Unincorporated community in Pennsylvania, US

Spring Ridge is a census-designated place (CDP) in Spring Township, Berks County, Pennsylvania, United States. The population was 1,003 at the 2010 census.

==Geography==
Spring Ridge is located at (40.350298, -75.990584).

According to the U.S. Census Bureau, the CDP has a total area of 0.9 sqmi, all land.

Spring Ridge is the wealthiest place in Berks County.

==Demographics==
At the 2000 census there were 786 people, 370 households, and 251 families living in Spring Ridge. The population density was 882.1 PD/sqmi. There were 397 housing units at an average density of 445.5 /sqmi. The racial makeup of the CDP was 92.75% White, 0.89% African American, 0.64% Native American, 4.58% Asian, 0.76% from other races, and 0.38% from two or more races. Hispanic or Latino of any race were 2.42%.

There were 370 households, 20.3% had children under the age of 18 living with them, 61.4% were married couples living together, 6.2% had a female householder with no husband present, and 31.9% were non-families. 28.1% of households were made up of individuals, and 11.1% were one person aged 65 or older. The average household size was 2.12 and the average family size was 2.59.

The age distribution was 17.4% under the age of 18, 3.2% from 18 to 24, 20.5% from 25 to 44, 32.6% from 45 to 64, and 26.3% 65 or older.
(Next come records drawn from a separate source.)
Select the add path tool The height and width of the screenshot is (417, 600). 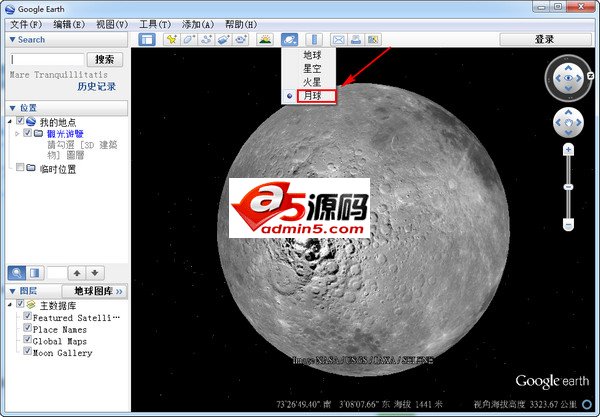(206, 40)
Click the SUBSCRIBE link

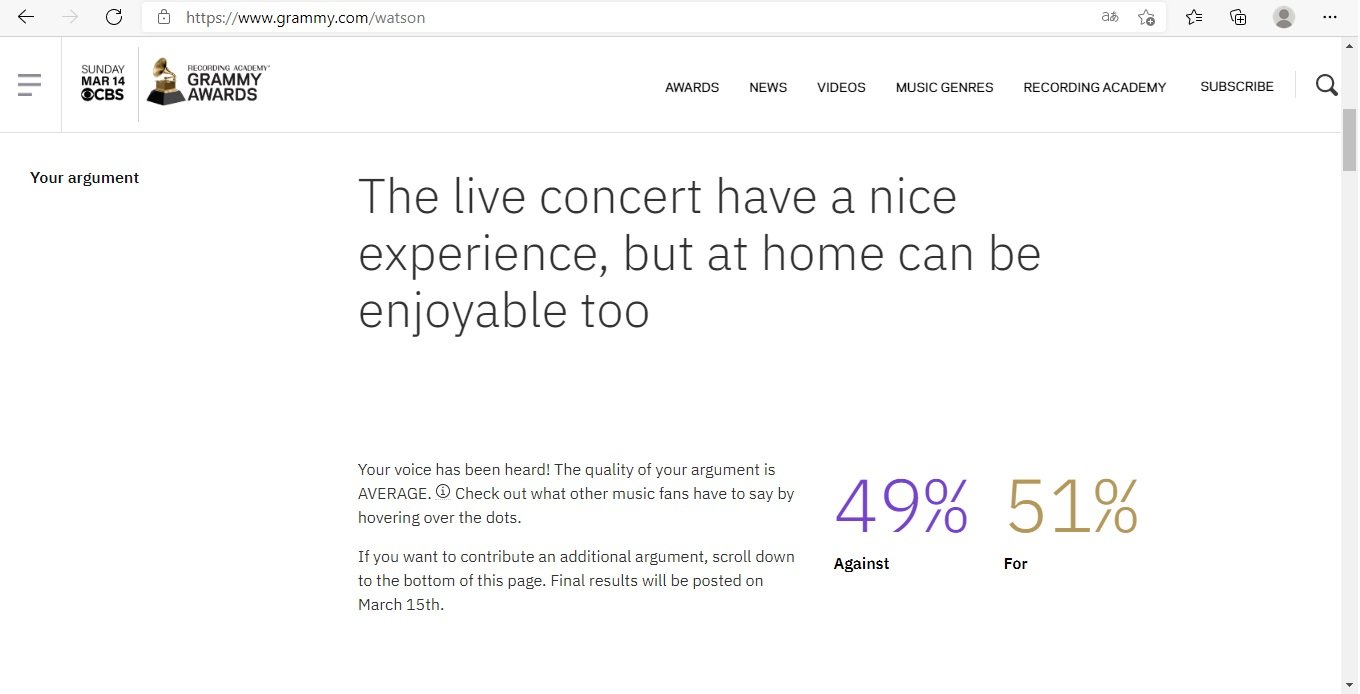[x=1237, y=86]
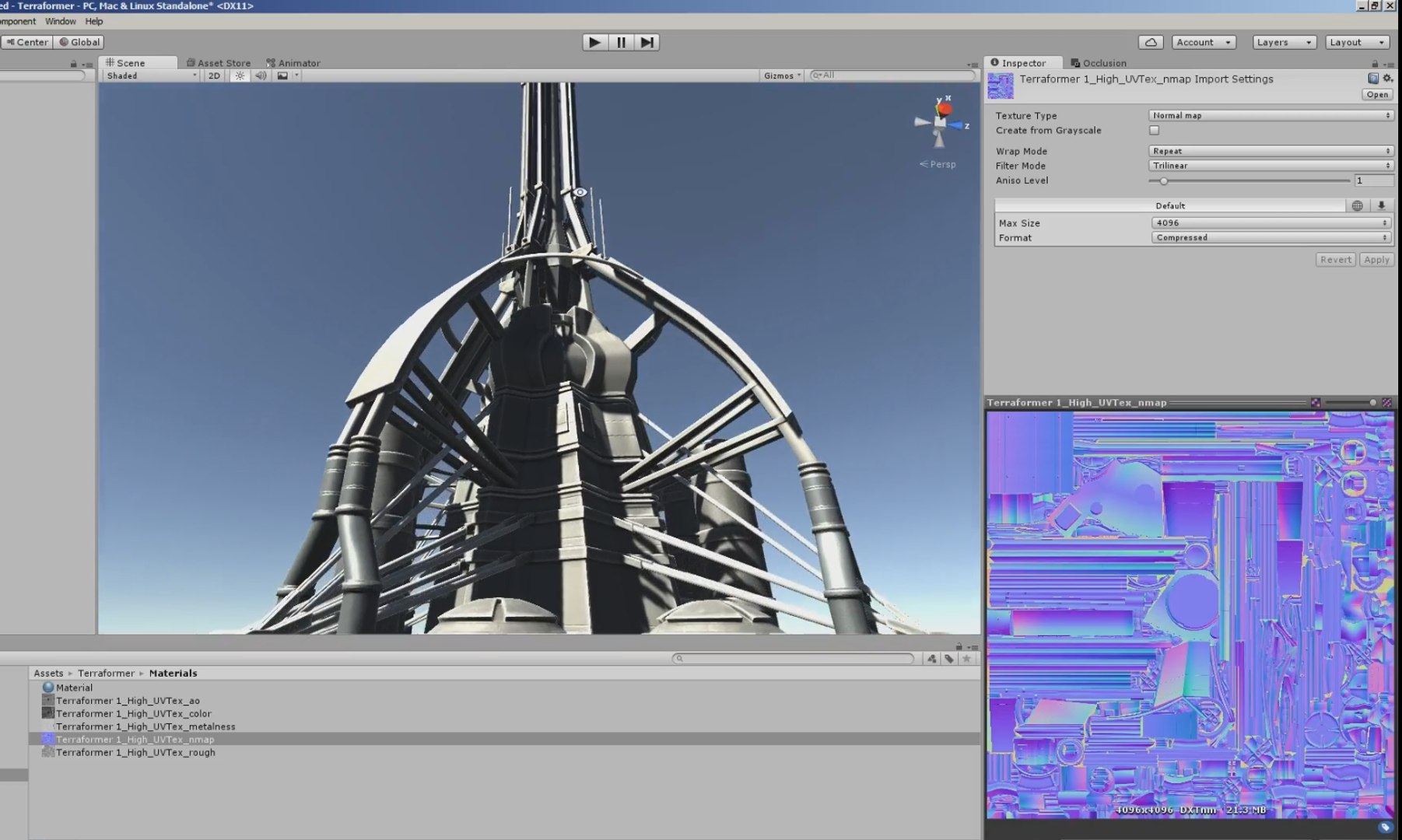Expand the Max Size dropdown
This screenshot has width=1402, height=840.
point(1270,223)
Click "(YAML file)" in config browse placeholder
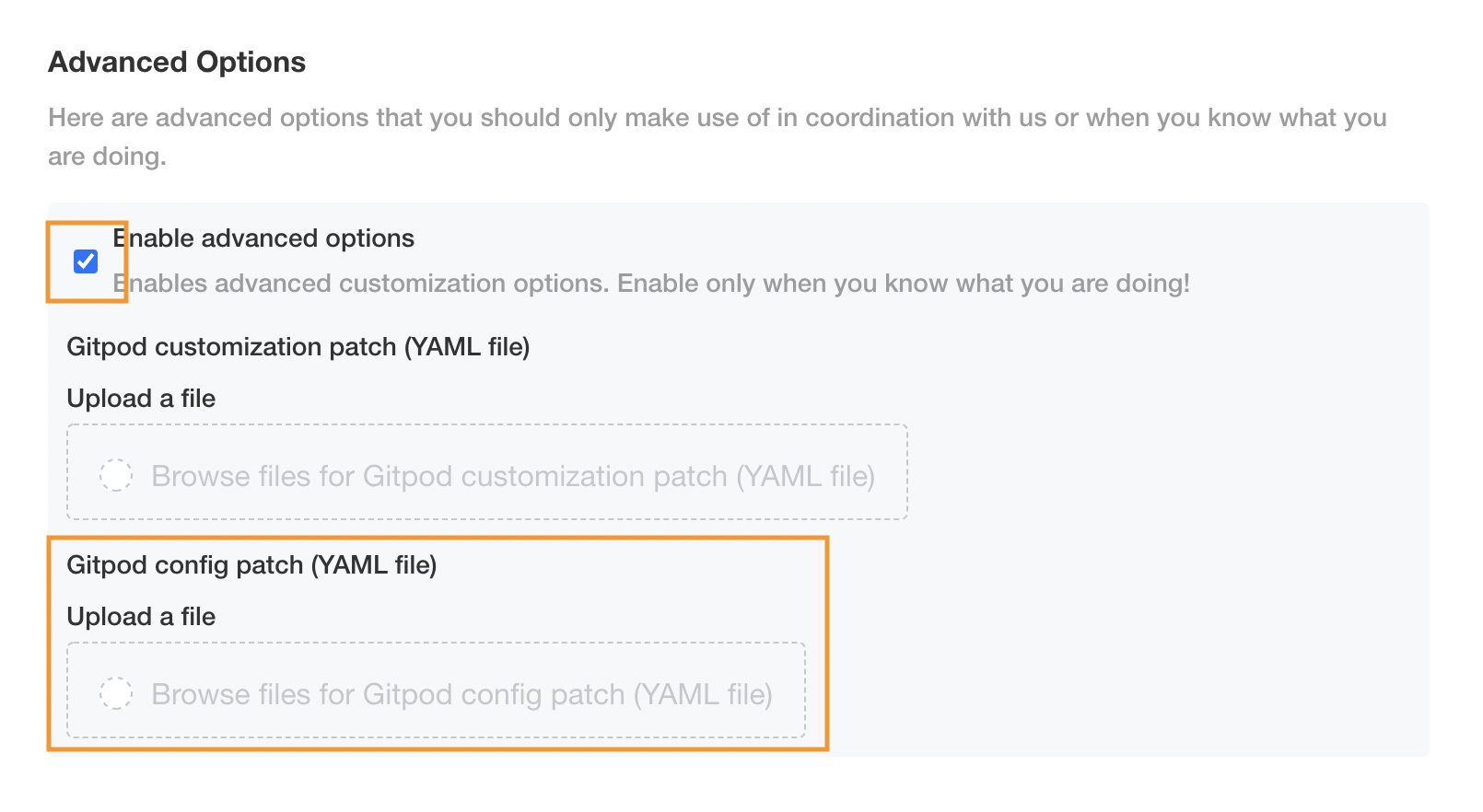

The median age was 52 years. For every 100 females, there were 84.1 males. For every 100 females age 18 and over, there were 80.8 males.

The median household income was $83,345 and the median family income was $95,604. Males had a median income of $54,205 versus $63,977 for females. The per capita income for the CDP was $47,822. None of the population or families were below the poverty line.